The new package injects $320 billion into the PPP, which is aimed at helping small businesses with government-backed loans, after its initial $350 billion in funding ran out in just two weeks.
The program had sparked criticism as publicly traded companies took loans and many small businesses were unable to secure funds.
The government has looked to clarify guidance around who can get loans this time around. And in an effort to help streamline the process and cast a wider net, alternative lenders have been approved to distribute loans for the second round of funds.
And while the hope is the newest round will reach small businesses truly in need, there is a chance the problems that existed the first time around will only be exacerbated with these latest set of loans. We talked to execs at half a dozen fintechs who explained how they’re preparing tools to help lenders and customers — any why it may not be enough.

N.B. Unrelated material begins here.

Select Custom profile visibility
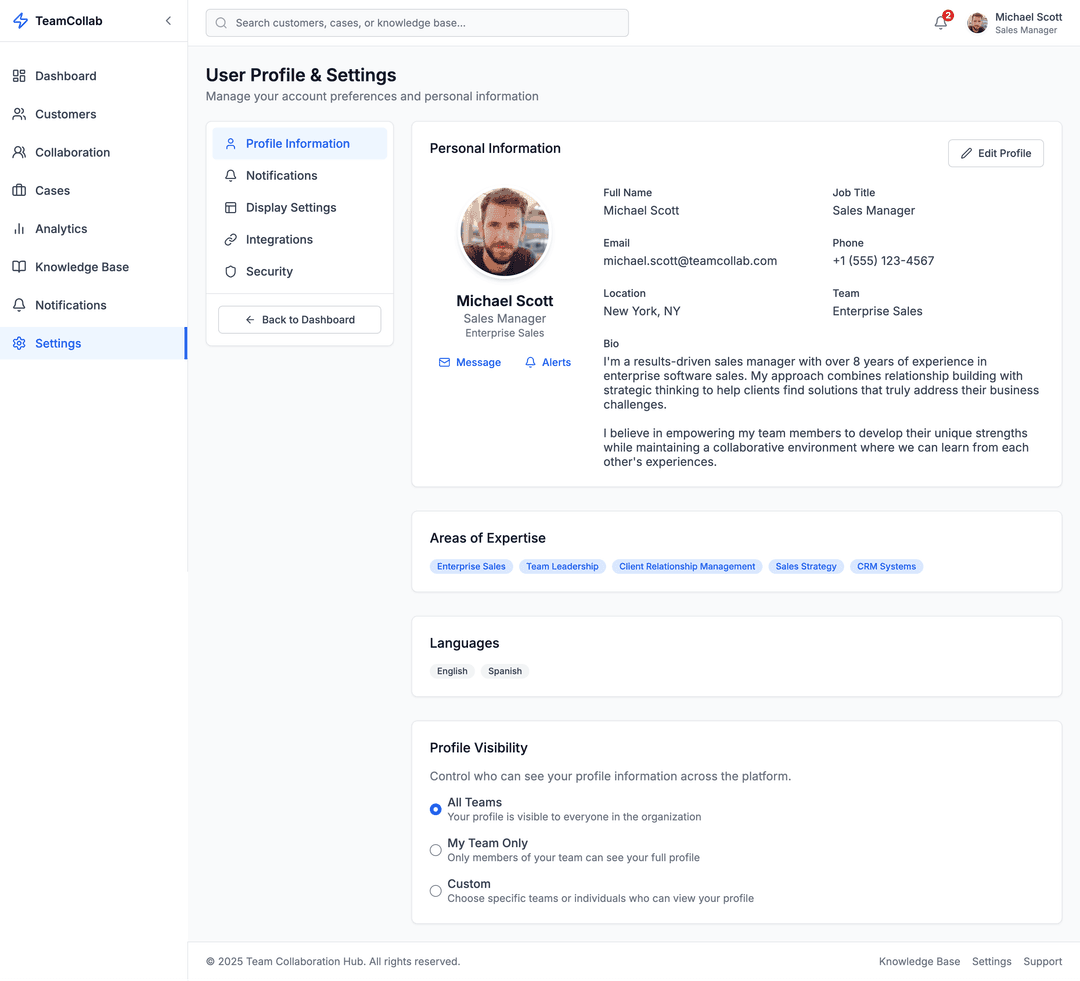The width and height of the screenshot is (1080, 981). click(435, 891)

The PPP has been a confusing process for all
Ocrolus is one of many fintechs working with either lenders or small businesses to help facilitate the application process. The New York-based startup, which raised $24 million in a Series B led by Oak HC/FC in June, works with lenders by digitizing documents, including those that play a crucial role in the underwriting process.
“There seems to be a pain point in every step of the way,” said Ethan Schwarzbach, head of business development for Ocrolus. “And that’s not to criticize anything, it’s more just the way things are. When you have to spin up a program like this so quickly and with such an amount of capital and, I would say, lack of guidance, that’s a big problem.”

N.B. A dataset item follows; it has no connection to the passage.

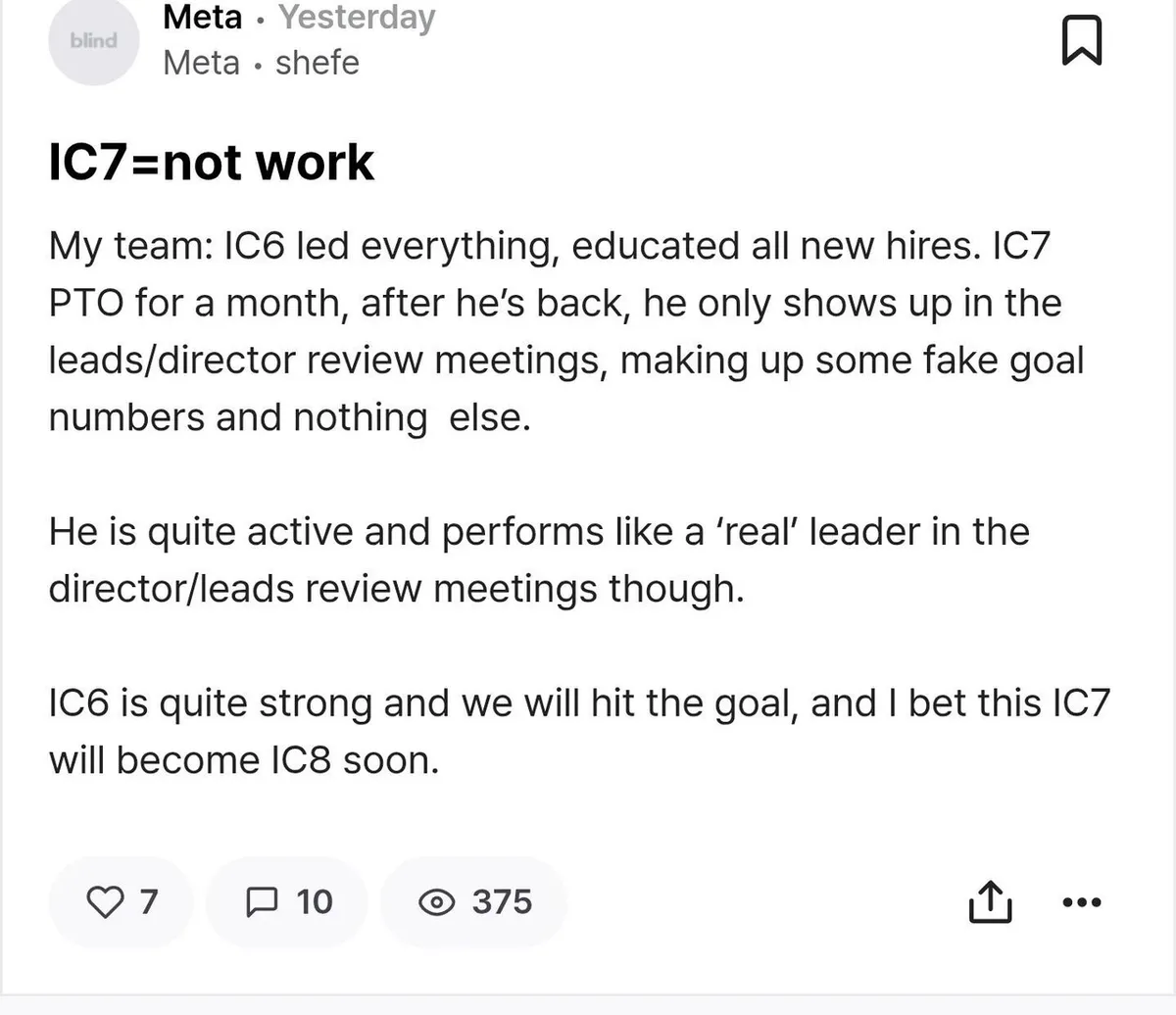Like the post with the heart icon
The height and width of the screenshot is (1015, 1176).
[103, 901]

Schwarzbach told Business Insider the lack of guidance from the Small Business Administration is one of the reasons why the first round of funding mostly landed with businesses that were already customers of banks.
The fact the Fed wasn’t initially clear about buying back loans from lenders made banks hesitant to underwrite for customers they didn’t have a preexisting relationship with, he added.
That lack of understanding also trickled down to the small businesses themselves.